Data records
****

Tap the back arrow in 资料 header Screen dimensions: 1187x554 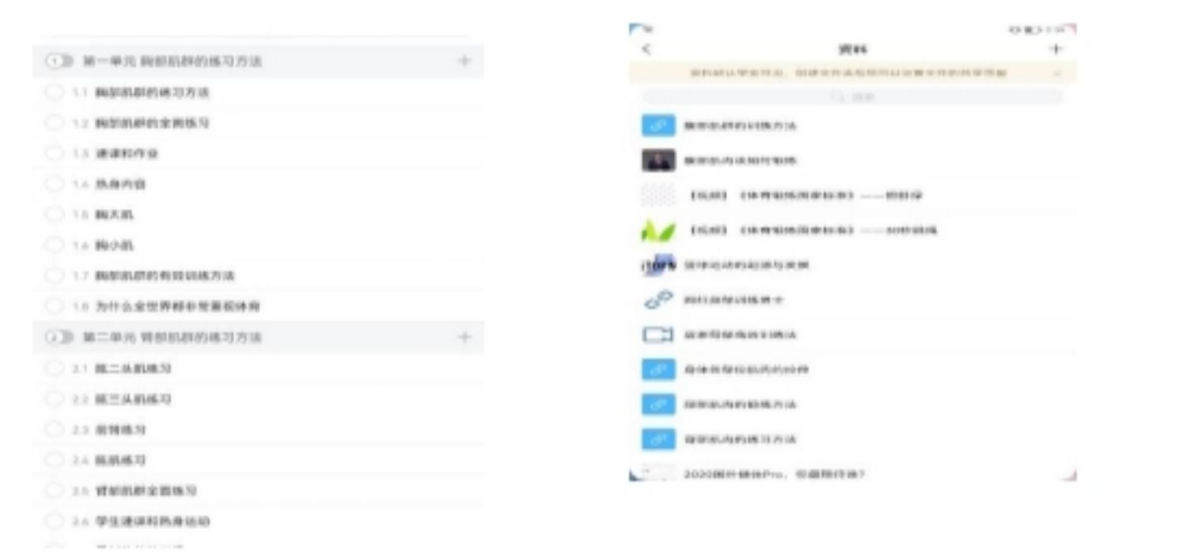click(x=646, y=49)
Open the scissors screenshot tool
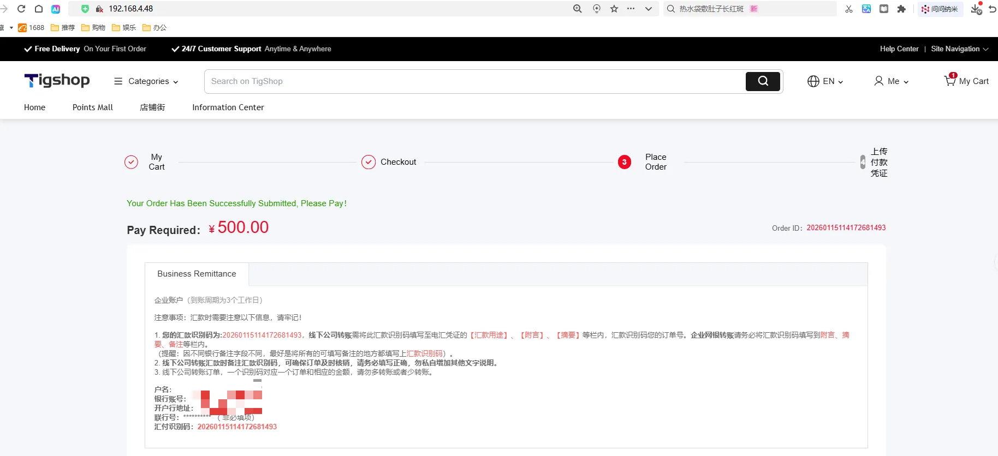The width and height of the screenshot is (998, 456). [848, 9]
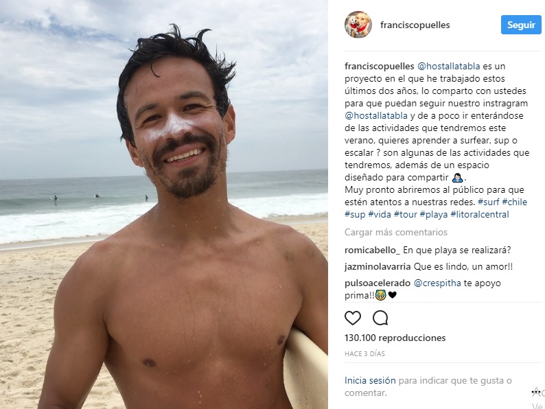This screenshot has width=545, height=409.
Task: Click the beach surfer video thumbnail
Action: pyautogui.click(x=164, y=205)
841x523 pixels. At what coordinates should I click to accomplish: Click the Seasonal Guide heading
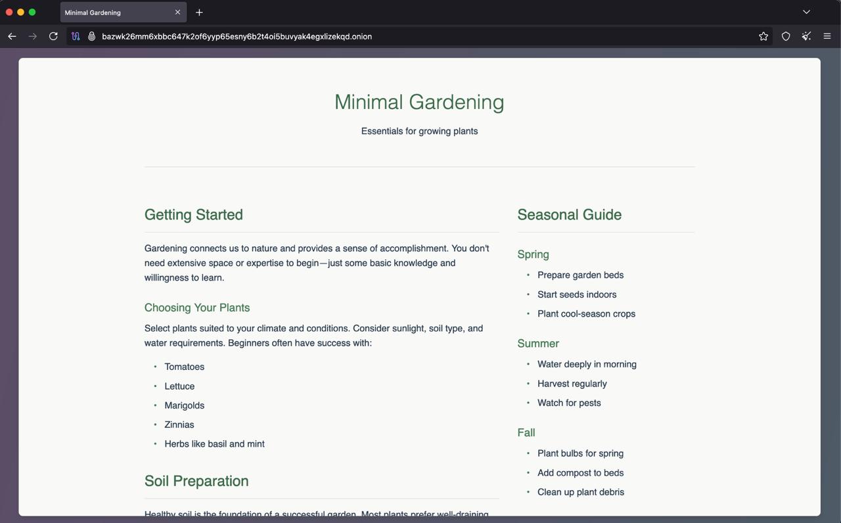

****

#### Exercise:
Only what runs from the line holding "Open the scissors screenshot tool" through the end of the entries above is to be given again, exactly, with every picture omitted.

#### Expected answer:
Open the scissors screenshot tool
The width and height of the screenshot is (998, 456). [848, 9]
This screenshot has width=545, height=409.
Task: Click the beach surfer video thumbnail
Action: pyautogui.click(x=164, y=205)
841x523 pixels. At what coordinates should I click to accomplish: Click the Seasonal Guide heading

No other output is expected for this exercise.